Creating reliable software is a fundamental necessity for modern cloud applications and architectures. As we move to the cloud or rearchitect our systems to be cloud native, our systems are becoming distributed by design and the potential for unplanned failure and unexpected outages increases significantly. Additionally, moving to DevOps further complicated reliability testing.
The importance of testing for reliability
Testing disciplines like QA and others emerged in response to something that breaks consistently and warrants a particular testing methodology.
For example, unit tests verify that the code we write does what it's supposed to. Integration tests verify that code we wrote plays nicely with the rest of the codebase. Sometimes we have system tests that attempt to verify that the entire system conforms to design specifications.
Traditionally, development teams would pass their code to be tested in order to verify that it worked as expected or to find issues that needed to be fixed.
At this point, the code would be tossed over the proverbial wall to an operations team whose job it was to make that code run in a production environment. Operations bore the responsibility for getting stuff running, and because of the uniqueness of each organization's environment, individual operations teams would come up with their own strategies and plans.
DevOps merged the development and operations teams together and made them share responsibility for production readiness and deployment. Agile and DevOps software processes have increased our development and deployment velocity by orders of magnitude so we can get products and features to customers faster.
But, the faster code is created and checked into master, the more frequently QA has to write tests and the more tests are needed. With faster velocity, the chances that an occasional error will slip past grow higher. To keep up, testing has been automated as much as possible.

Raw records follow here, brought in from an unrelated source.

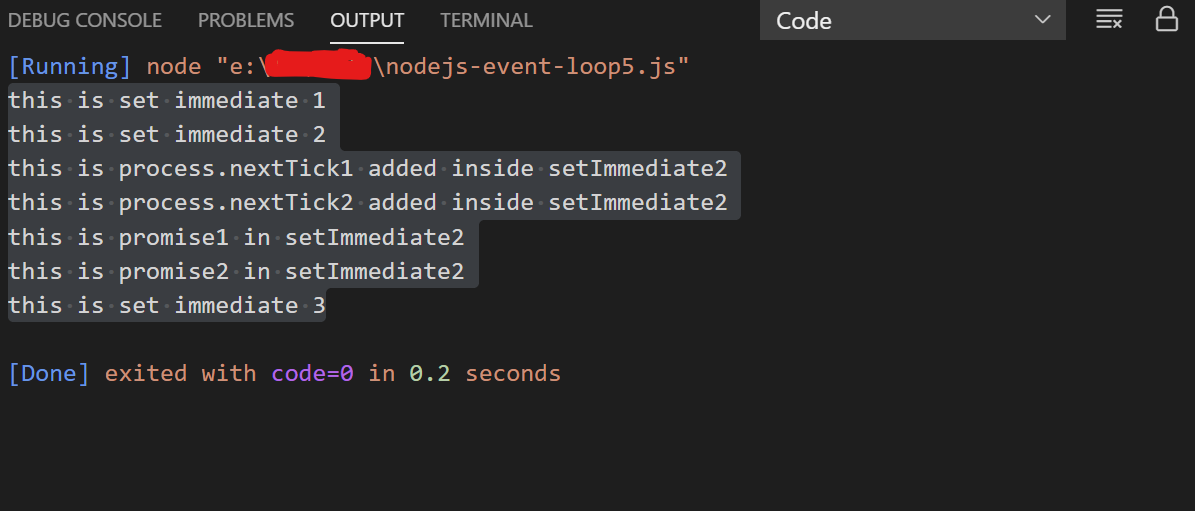Click the 'set immediate 2' output line

(x=167, y=134)
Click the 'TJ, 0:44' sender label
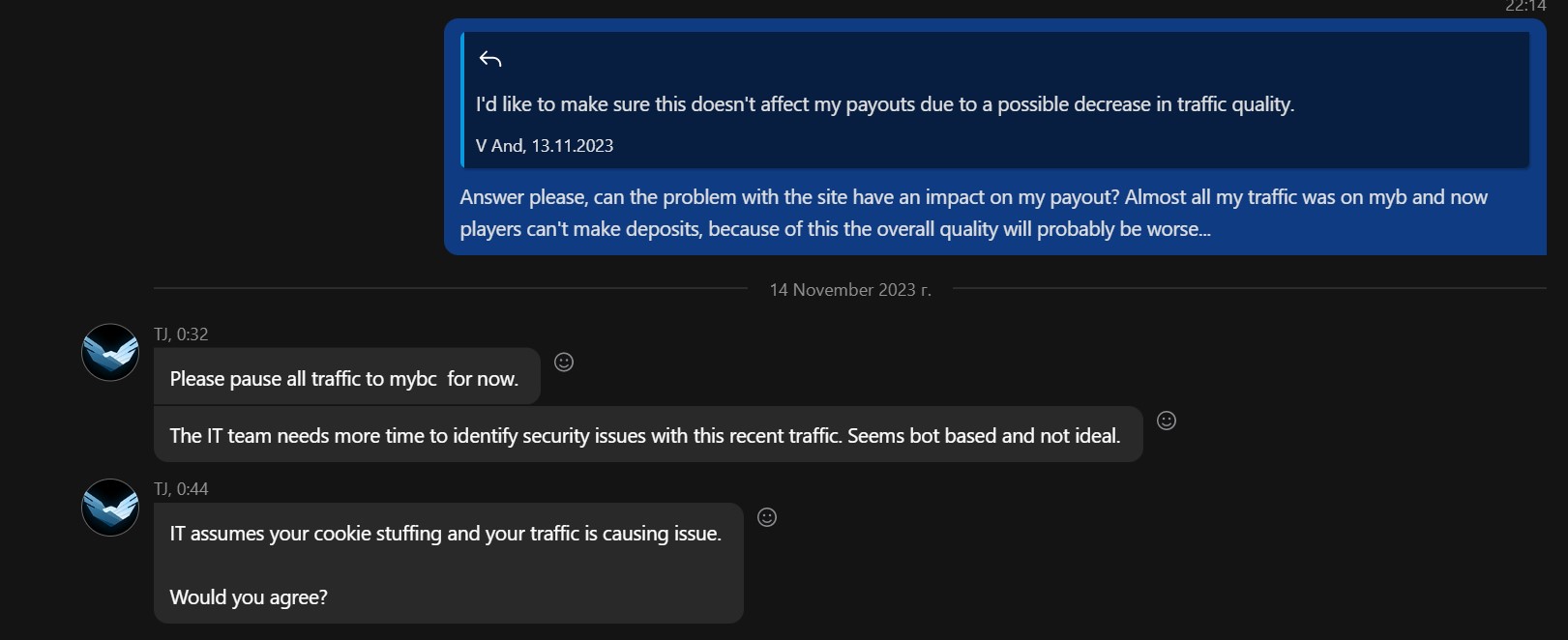 click(x=181, y=489)
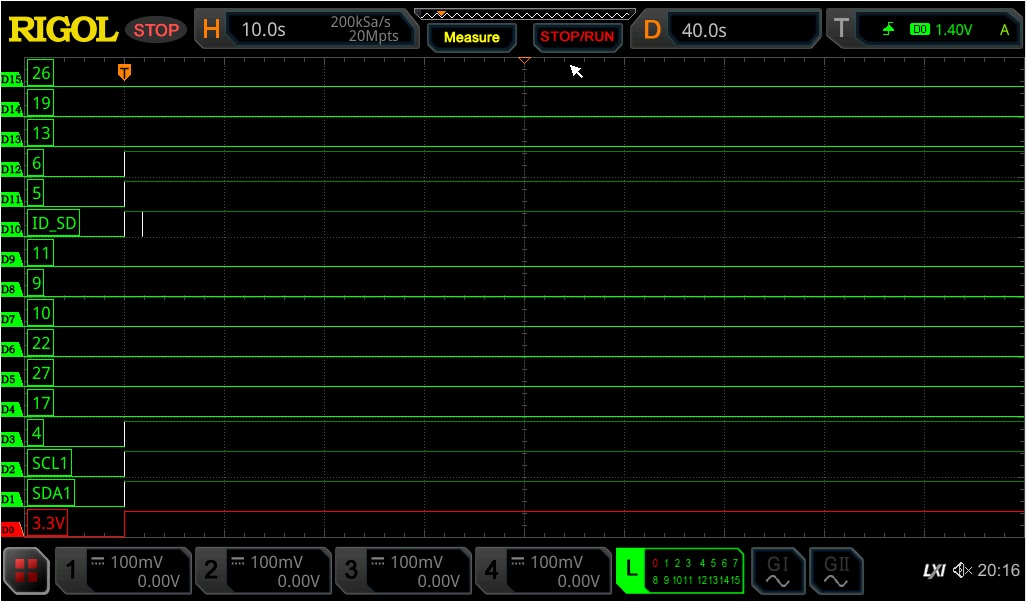Click the waveform memory position bar
Screen dimensions: 1026x602
point(525,14)
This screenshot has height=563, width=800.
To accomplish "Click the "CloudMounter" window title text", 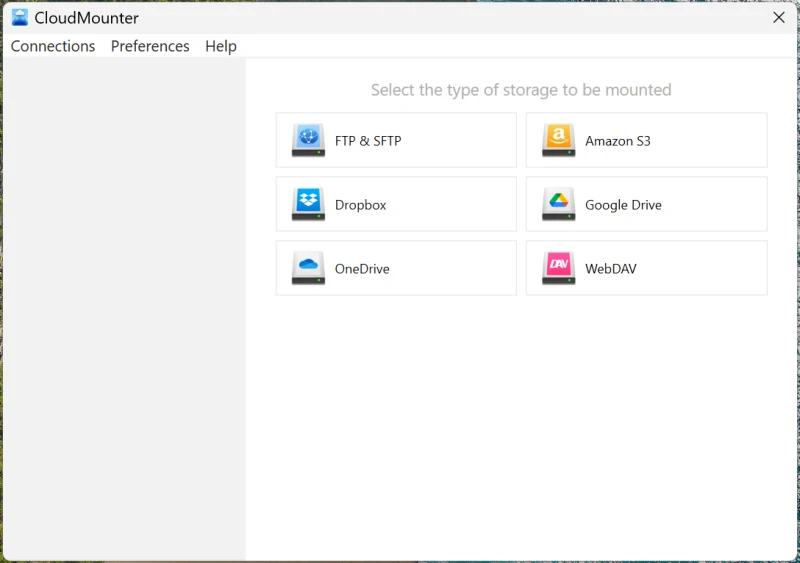I will tap(87, 18).
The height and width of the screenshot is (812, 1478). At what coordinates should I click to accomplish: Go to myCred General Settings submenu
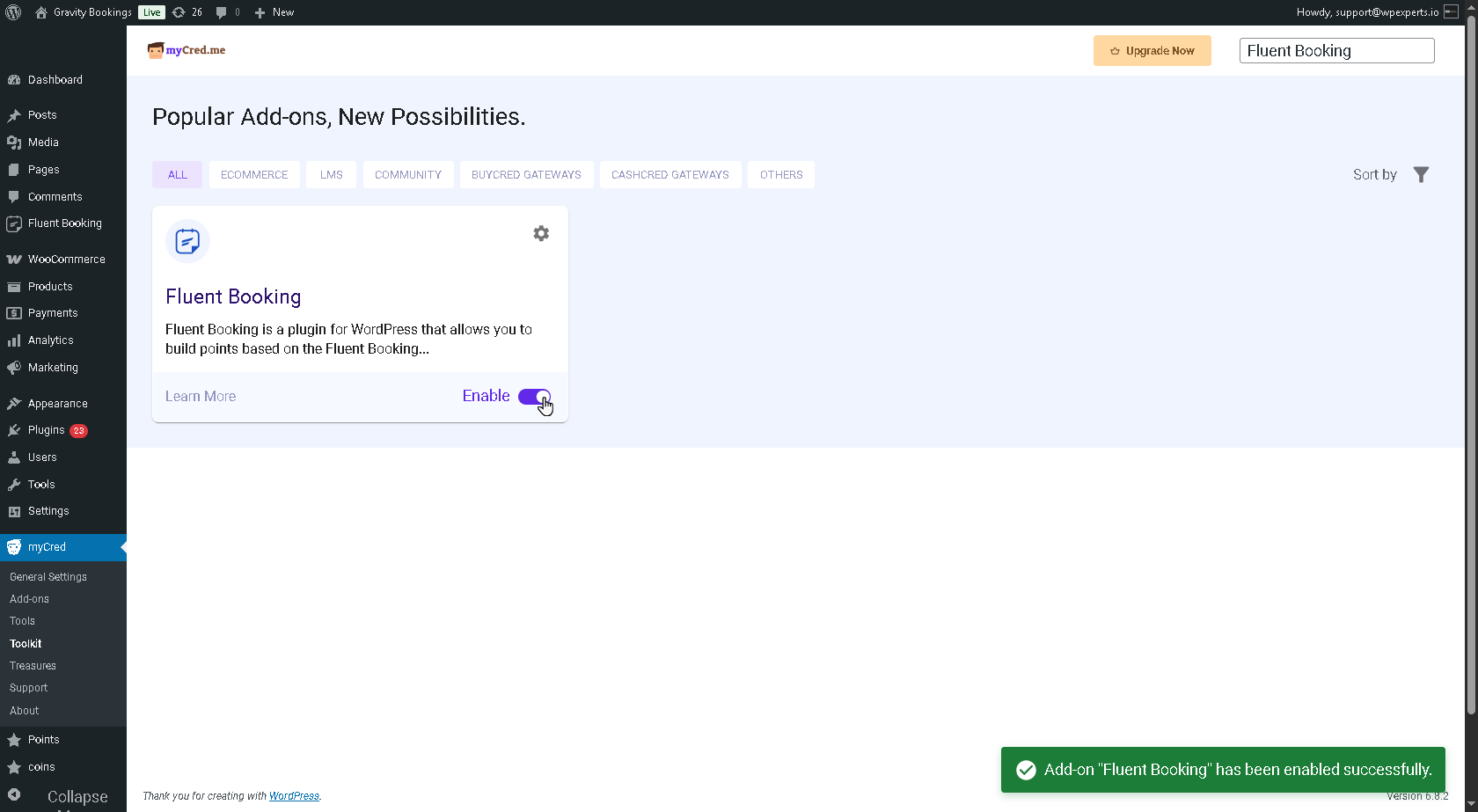(48, 577)
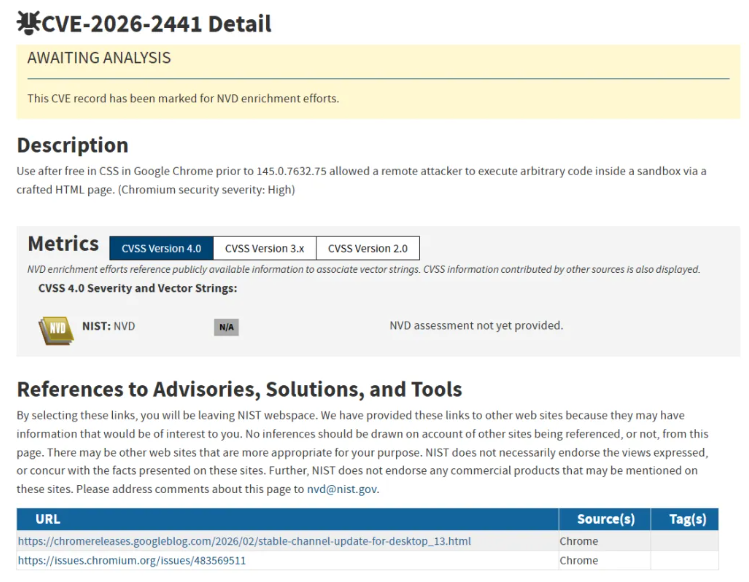Click the NIST: NVD source label
Viewport: 749px width, 582px height.
click(x=108, y=326)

Additionally, as we moved to microservices and other distributed, cloud-based architectures. These distributed systems have emergent behaviors, responding to various production conditions by scaling up and down in order to make sure the application can deliver a seamless experience to increasing customer demands. In other words, these systems never follow the same path to arrive at the customer experience. Emergent behaviors also means emergent failures. Distributed systems will fail, but it's unlikely that they will fail the same way twice.

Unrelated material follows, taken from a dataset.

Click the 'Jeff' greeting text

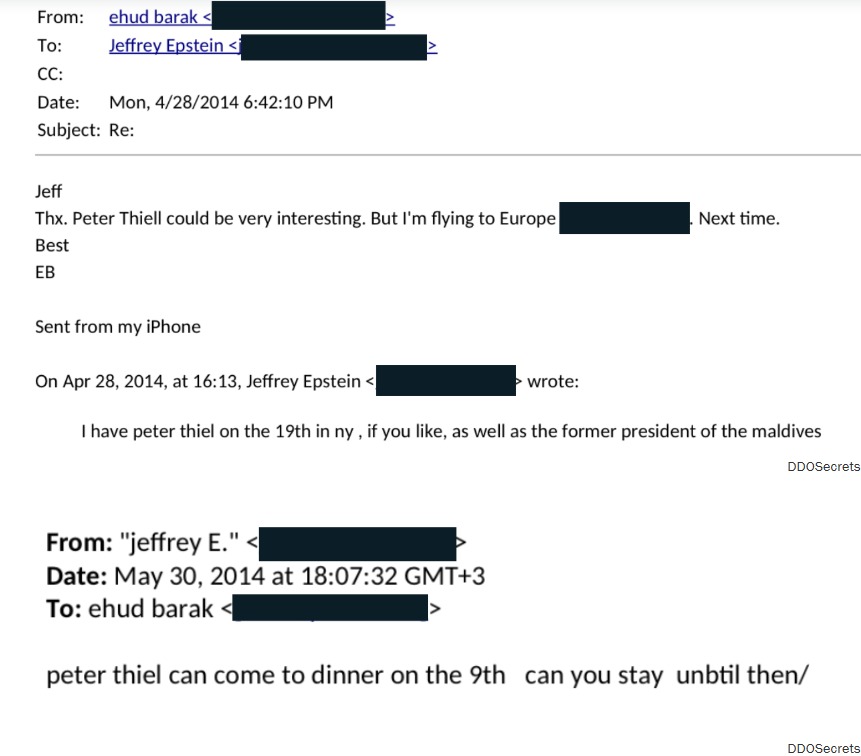pyautogui.click(x=48, y=192)
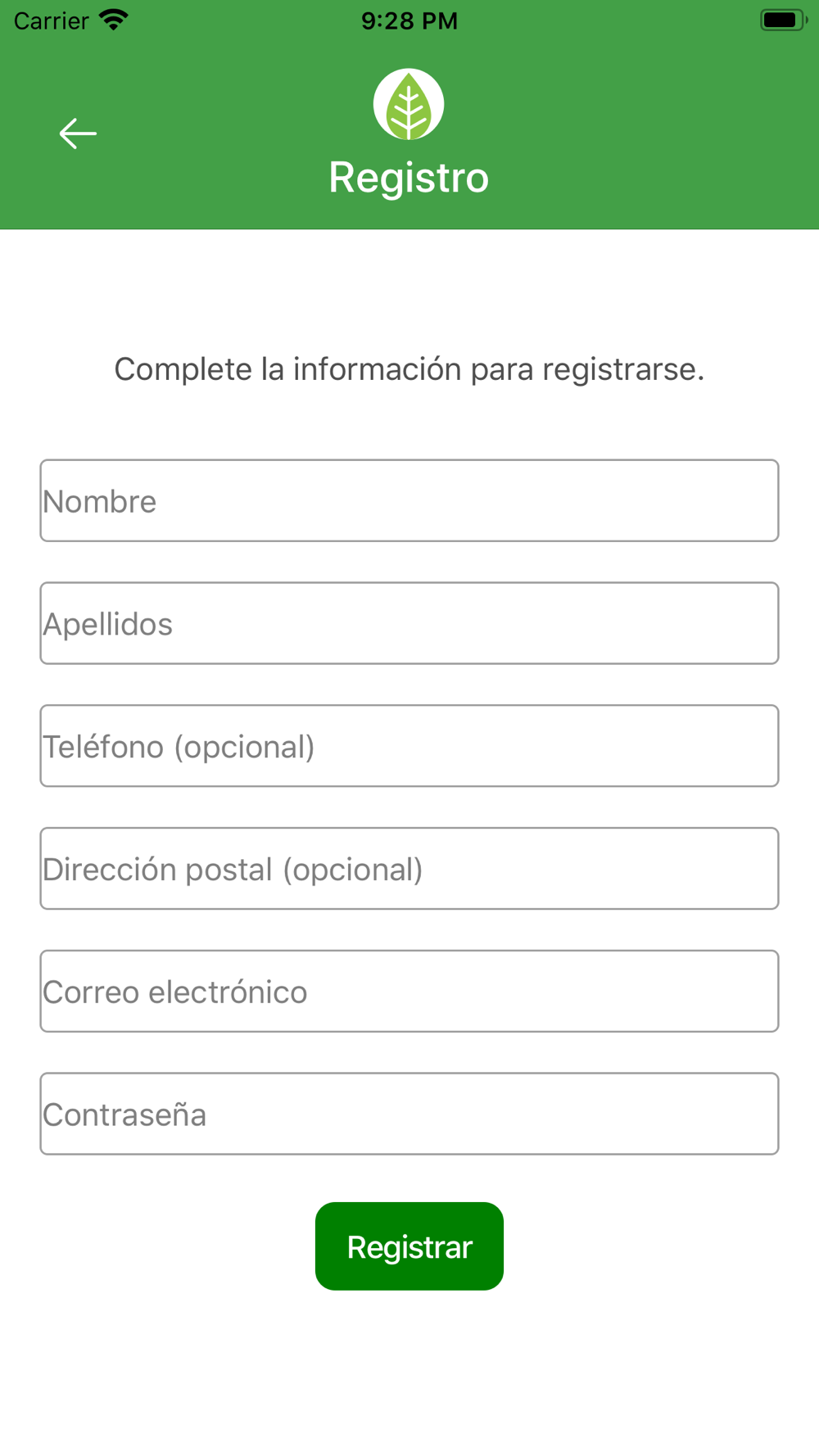Tap the word 'Complete' in the instruction line
Viewport: 819px width, 1456px height.
pyautogui.click(x=183, y=369)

Our previous understanding of tests do not account for the unique and constantly changing production environments of today. The Ops side of DevOps does its best to make things work, but their mandate frequently only covers getting the code into production and hoping for the best or rolling back changes or making hotfixes when failures occur. They automate some testing, but don't typically run tests that would uncover system failure arising from turbulent conditions in production.
Traditional QA is not enough anymore
Traditional quality assurance only covers the application layer of our software stack. And no amount of traditional QA testing or other traditional testing is going to verify whether our application, its various services, or the entire system will respond reliably under any condition, whether "working as designed" or under extreme loads and unusual circumstances.
A failure at any software stack or application layer can disrupt the customer experience. Traditional QA testing methods will not catch any of these potential problem conditions before they actually happen.
Furthermore, most traditional QA activities were absorbed into other teams. Many tests are now automated by CI/CD pipelines and watched over by an SRE or DevOps team. The responsibility for finding and fixing problems has become the responsibility of service owners. Adding to that is the undeniable fact that it is impossible to make testing and staging environments that accurately mimic production environments.
How does Chaos Engineering help testing evolve?
Because Chaos Engineering can test the quality of code at runtime, and has the potential for both automated and manual forms of testing, the discipline emerged as a powerful tool in the new Quality Assessment toolbox.
Earlier we explained how distributed systems are constantly changing, which means they'll never break the same way twice, but that they will break. Chaos Engineering helps businesses mitigate this risk by allowing engineers to simulate how their systems will respond to failures in a safe and controlled environment.
We use chaos experiments to simulate things on canary instances that we know have the potential to cause problems, like network latency. Does the new service hold up under light testing? Medium? Heavy? We push the new instances hard. In production. We gradually build up and even test past the point where we expect things to work. And we learn things. What we learn often creates opportunities to refine our work further in the next build.
Chaos Engineering is the only way to find systemic issues in today's complex reality, regardless of whether we use canary deployments or not. How will our REST API-driven inventory service behave when network latency increases by two microseconds? What happens when a large number of delayed requests all hit the microservice concurrently? How do we know? We test it.